Fraser Commercial Trust profit down 2.4% to $22.9mn

Yet distributable income for first quarter up 7% to $7.9m as DPU grew by 4% to 0.25¢.

Frasers Centrepoint Asset Management (Commercial) Ltd (“FCAMCL”), the Manager of Frasers Commercial Trust (“FCOT”) has on Wednesday announced the Trust’s financial results for the first quarter ended 31 December 2010.
Operationally, for the financial quarter, 1 October 2010 to 31 December 2010 (1QFY11), gross revenue was S$29.0 million, 2.3% lower as compared to a year ago. This was mainly due to lower contribution from Cosmo Plaza as a result of the expiry of a significant tenancy in August 2010. Correspondingly, net property income was 2.4% lower at S$22.9 million.

Subsequent to the financial quarter, FCOT successfully completed the divestment of Cosmo Plaza on 18 January 2011. If the financial results for Cosmo Plaza were to be excluded, the net property income for the financial quarter would be comparable to that of last year on the same basis.

Total distributable income was up by 4.1% year-on-year to S$12.6 million from S$12.1 million.

This was attributable to an absence of loss from realisation of forward contract incurred in the prior year. After accounting for distribution to Series A Convertible Perpetual Preferred Units (“CPPU”) holders of S$4.7 million, amount available for distribution to Unitholders is S$7.9 million, an increase of 6.7% from a year earlier. There is no distribution payment this quarter as FCOT distributes semi-annually.

Secured more than 91% of current gross rental income for FY11
As at 31 December 2010, only 8.2% of leases by income (excluding Cosmo Plaza) are due for renewal for FY11, resulting in more than 91% of current gross rental income for FY11 being secure. The relatively modest amount of lease expiries for the next three quarters will provide a stable income platform for FCOT. The Manager will capitalise on the improving leasing markets for the leases that are due for renewal for the rest of the financial year.

Improving portfolio occupancy rate
Portfolio occupancy rate was up 1.0% to 91.8% compared to a quarter ago.

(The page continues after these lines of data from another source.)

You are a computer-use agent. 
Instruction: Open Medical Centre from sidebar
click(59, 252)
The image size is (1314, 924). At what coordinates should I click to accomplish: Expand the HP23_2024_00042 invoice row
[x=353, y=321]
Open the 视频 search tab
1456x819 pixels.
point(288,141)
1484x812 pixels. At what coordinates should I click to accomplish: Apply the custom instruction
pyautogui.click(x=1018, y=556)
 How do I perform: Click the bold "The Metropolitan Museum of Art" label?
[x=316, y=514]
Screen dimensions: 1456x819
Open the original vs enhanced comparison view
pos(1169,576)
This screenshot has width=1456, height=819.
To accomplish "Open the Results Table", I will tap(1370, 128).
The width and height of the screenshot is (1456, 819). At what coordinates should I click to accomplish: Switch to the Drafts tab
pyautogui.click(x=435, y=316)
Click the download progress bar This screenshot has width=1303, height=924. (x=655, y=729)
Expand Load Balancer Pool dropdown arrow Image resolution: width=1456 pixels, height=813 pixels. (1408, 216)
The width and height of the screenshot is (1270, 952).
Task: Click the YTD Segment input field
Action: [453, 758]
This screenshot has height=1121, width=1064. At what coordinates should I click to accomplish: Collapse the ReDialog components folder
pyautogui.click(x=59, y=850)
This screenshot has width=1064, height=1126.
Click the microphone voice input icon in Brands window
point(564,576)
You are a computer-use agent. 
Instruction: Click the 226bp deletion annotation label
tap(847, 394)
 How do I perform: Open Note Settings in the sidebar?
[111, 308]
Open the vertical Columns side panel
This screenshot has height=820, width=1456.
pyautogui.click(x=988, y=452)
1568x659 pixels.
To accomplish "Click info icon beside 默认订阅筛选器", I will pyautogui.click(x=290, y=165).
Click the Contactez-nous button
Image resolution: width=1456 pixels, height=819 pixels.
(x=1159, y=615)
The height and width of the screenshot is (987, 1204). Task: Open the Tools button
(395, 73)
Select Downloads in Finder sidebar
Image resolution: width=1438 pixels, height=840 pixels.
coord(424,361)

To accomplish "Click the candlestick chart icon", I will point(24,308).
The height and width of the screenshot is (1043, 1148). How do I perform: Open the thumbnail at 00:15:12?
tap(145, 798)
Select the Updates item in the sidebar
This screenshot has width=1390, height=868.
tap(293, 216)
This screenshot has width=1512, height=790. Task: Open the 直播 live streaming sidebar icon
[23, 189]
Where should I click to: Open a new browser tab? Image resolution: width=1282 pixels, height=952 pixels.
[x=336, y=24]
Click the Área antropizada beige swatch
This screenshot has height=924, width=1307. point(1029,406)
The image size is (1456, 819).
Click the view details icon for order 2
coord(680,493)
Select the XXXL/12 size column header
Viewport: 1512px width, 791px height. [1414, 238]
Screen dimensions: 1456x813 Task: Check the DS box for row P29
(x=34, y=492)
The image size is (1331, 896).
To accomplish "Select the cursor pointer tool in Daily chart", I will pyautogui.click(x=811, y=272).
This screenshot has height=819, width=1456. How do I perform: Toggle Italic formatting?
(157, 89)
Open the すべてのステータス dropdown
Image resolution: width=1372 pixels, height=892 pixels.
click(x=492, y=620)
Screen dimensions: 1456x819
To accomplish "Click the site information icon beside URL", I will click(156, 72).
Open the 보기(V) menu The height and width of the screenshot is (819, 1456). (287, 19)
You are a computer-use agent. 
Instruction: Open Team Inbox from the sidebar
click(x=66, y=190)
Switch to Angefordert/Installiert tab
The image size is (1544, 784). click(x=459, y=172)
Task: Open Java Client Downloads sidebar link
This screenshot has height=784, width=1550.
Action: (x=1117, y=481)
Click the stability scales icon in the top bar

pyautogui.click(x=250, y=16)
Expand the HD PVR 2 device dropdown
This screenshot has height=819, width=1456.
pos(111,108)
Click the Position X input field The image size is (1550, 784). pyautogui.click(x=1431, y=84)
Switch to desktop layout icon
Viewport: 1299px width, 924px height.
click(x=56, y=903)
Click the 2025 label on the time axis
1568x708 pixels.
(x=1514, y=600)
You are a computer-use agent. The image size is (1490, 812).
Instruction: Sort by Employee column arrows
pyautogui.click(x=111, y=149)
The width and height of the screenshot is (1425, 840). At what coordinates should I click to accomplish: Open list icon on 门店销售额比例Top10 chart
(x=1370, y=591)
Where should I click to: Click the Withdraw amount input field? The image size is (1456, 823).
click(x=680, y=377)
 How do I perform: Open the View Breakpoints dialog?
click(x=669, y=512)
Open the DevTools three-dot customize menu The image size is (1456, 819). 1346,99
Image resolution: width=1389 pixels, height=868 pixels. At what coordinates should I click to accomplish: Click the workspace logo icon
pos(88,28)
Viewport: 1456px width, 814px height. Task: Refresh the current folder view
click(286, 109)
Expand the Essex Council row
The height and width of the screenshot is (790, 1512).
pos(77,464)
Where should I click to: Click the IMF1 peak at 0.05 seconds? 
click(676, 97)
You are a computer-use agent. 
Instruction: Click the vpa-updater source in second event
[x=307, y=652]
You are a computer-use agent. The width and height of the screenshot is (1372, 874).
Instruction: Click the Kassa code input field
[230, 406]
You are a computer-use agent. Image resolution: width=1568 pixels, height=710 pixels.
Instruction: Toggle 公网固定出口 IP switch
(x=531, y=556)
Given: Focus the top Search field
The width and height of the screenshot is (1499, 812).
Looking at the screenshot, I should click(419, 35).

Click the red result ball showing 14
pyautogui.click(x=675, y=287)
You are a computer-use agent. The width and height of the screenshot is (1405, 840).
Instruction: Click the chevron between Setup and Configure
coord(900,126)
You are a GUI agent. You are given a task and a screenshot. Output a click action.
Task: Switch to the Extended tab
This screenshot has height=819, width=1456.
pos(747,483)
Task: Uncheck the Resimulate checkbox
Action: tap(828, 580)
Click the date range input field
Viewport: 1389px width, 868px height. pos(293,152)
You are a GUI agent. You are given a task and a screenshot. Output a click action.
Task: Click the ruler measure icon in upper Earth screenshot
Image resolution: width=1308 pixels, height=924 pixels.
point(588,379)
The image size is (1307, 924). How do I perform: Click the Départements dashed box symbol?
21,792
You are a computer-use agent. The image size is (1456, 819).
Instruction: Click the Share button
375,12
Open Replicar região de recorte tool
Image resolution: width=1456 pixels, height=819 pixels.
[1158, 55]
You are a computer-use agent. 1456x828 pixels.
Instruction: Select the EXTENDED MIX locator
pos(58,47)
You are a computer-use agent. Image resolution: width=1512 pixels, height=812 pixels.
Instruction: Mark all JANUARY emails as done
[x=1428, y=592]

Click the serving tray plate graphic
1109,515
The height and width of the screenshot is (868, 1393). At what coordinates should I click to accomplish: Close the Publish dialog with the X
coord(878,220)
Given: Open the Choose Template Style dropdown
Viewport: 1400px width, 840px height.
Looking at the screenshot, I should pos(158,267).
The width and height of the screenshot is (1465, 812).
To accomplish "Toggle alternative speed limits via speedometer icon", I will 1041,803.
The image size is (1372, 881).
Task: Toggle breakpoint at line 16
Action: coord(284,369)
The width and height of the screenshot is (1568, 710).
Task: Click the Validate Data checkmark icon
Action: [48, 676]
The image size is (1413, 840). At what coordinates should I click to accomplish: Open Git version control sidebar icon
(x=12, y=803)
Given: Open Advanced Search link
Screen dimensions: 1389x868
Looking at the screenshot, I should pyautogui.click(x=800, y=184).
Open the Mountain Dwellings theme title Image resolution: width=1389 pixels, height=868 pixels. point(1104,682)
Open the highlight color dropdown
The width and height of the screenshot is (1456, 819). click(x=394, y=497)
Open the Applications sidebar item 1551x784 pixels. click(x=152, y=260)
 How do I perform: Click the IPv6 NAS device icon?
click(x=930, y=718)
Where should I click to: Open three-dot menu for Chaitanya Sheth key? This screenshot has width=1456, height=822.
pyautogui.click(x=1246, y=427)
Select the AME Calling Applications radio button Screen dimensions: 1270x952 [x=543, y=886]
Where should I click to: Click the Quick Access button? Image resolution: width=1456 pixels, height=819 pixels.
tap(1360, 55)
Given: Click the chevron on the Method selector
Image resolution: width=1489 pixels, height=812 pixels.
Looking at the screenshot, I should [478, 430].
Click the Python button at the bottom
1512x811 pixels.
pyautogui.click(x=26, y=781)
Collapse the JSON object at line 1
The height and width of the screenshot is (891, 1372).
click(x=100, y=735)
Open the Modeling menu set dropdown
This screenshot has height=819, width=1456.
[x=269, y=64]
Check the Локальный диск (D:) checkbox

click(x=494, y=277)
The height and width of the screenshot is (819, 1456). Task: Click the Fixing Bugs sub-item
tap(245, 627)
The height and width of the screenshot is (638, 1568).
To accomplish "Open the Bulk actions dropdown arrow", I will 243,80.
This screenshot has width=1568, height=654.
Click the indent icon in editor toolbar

This was principally driven by an increase in the average occupancy rate for the Singapore properties from 96.1% to 97.0%. 55 Market Street and KeyPoint have each recorded an increase of 6.5% and 3.9% in occupancy rate respectively to 89.6% and 85.0%. For the Australian properties, average occupancy rate remains healthy at 95.3%. Excluding Cosmo Plaza, the average occupancy rate for the Japan properties and the portfolio would be 93.0% and 96.3% respectively assuming the divestment had been completed on 31 December 2010. The weighted average lease term to expiry (by gross income) of approximately 4.0 years is underpinned by long leases in the Australian portfolio and the Alexandra Technopark master lease.

Divestment of Cosmo Plaza
Pursuant to the sale initiative and the strategy to reshape FCOT’s portfolio, the Manager successfully completed the divestment of Cosmo Plaza, which the Manager considers that it no longer meets the long-term investment strategy of FCOT. Following the completion of the divestment, FCOT’s gearing would improve by 1.8% to 38.0% assuming the divestment had been completed on 31 December 2010, according to a FCOT report.

Looking forward
Mr Low Chee Wah, Chief Executive Officer of the Manager, said “We are pleased with the increase in portfolio occupancy rate in the last quarter. This resulted from the Manager’s proactive leasing efforts, capitalising on the higher demand for office space. In addition, the divestment of Cosmo Plaza would improve the overall quality of the portfolio and create additional debt headroom for FCOT to enlarge its existing portfolio via future acquisitions.”